Recent Advances in Glutathione Depletion-Enhanced Porphyrin-Based nMOFs for Photodynamic Therapy.

Abstract

Photodynamic therapy has established itself as a clinical treatment for certain superficial cancers by converting oxygen into cytotoxic singlet oxygen to eradicate cancer cells. Porphyrin-based nanoscale metal-organic frameworks have emerged as promising photosensitive platforms due to their ability to prevent the hydrophobic aggregation quenching of porphyrin molecules and enhance accumulation at the tumor site, thereby becoming a focal point in photodynamic materials research. However, the elevated levels of glutathione and other reductive substances within cancer cells can alleviate the oxidative stress induced by singlet oxygen from the photodynamic therapy process, thus protecting intracellular biomolecular structures from damage. Consequently, it is crucial to design functionalized nanoplatforms that integrate glutathione depletion with porphyrin-based metal-organic frameworks to significantly boost photodynamic therapy efficacy. Moreover, the excess glutathione within cells can disrupt the structure of porphyrin-based metal-organic frameworks, which not only increases the capacity of porphyrin molecules to generate singlet oxygen upon light exposure but also aids in the recovery of their fluorescence imaging capabilities.

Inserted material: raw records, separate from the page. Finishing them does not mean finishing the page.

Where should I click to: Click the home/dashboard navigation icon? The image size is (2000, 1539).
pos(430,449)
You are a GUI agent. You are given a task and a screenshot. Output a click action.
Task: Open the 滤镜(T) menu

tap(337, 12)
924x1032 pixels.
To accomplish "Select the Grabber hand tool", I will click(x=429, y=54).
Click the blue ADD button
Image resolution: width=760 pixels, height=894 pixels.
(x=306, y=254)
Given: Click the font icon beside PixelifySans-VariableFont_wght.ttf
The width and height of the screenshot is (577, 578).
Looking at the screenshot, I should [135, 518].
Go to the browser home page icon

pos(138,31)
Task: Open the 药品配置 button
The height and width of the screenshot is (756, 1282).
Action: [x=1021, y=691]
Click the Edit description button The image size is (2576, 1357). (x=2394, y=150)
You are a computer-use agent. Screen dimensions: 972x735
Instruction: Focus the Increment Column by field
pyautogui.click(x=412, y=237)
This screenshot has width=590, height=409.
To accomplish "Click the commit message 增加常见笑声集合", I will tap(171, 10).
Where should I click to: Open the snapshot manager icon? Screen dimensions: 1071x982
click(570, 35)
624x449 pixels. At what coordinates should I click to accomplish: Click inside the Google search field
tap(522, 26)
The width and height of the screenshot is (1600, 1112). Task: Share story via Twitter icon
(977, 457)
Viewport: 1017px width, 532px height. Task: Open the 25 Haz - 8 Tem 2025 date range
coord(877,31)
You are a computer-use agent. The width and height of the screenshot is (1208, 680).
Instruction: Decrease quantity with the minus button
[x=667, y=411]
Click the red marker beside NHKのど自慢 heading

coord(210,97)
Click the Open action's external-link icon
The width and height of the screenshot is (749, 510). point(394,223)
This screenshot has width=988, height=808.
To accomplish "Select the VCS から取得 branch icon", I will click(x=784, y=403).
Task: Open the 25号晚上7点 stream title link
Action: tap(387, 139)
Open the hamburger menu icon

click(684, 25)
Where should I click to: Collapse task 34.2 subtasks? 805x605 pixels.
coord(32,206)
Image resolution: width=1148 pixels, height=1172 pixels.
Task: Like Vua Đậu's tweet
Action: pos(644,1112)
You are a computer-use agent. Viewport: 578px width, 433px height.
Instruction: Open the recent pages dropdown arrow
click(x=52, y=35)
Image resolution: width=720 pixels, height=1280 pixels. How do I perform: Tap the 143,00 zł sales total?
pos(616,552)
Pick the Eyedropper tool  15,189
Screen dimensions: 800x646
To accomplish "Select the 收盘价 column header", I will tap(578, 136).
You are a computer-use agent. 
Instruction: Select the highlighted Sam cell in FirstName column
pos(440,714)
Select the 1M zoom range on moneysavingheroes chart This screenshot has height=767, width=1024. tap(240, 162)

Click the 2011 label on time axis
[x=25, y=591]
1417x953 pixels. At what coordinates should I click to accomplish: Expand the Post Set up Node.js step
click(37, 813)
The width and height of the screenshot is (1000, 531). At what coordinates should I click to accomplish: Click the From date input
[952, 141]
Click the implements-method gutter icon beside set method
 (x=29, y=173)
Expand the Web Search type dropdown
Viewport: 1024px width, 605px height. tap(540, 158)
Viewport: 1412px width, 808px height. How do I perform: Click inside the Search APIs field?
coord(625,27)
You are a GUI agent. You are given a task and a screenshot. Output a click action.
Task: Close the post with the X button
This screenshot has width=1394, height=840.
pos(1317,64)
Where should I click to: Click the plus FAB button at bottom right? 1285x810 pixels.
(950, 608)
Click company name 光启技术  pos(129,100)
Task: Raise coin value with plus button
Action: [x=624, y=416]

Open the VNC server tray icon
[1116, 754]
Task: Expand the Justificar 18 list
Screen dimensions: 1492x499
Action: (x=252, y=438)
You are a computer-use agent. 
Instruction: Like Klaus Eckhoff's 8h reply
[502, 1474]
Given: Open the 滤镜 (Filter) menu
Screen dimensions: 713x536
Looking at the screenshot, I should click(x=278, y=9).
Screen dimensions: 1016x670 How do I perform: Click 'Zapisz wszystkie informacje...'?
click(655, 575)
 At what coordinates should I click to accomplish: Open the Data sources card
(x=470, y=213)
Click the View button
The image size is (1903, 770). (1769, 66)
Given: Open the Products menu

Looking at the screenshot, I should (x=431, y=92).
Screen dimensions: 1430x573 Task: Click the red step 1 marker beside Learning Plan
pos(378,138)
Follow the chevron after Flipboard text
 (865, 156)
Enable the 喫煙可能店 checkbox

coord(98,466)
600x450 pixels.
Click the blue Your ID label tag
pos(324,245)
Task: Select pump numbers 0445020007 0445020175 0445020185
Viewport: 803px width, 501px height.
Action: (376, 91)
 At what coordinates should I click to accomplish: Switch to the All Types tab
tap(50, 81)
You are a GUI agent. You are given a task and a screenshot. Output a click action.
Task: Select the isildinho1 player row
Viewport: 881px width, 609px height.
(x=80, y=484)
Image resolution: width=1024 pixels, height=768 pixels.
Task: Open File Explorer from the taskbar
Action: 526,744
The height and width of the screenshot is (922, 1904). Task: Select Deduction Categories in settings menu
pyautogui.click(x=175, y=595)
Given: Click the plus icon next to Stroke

Additionally, this specificity minimizes the photosensitizing harm of porphyrin-based metal-organic frameworks to other normal tissues. This review compiles recent advancements in developing porphyrin-based metal-organic frameworks for enhanced phototherapy through glutathione depletion. It aims to promote the further application of porphyrin-based metal-organic frameworks in phototherapy and provide valuable insights for preclinical applications. By highlighting strategies that improve therapeutic outcomes while maintaining safety profiles, this summary seeks to advance the development of more effective and targeted cancer treatments.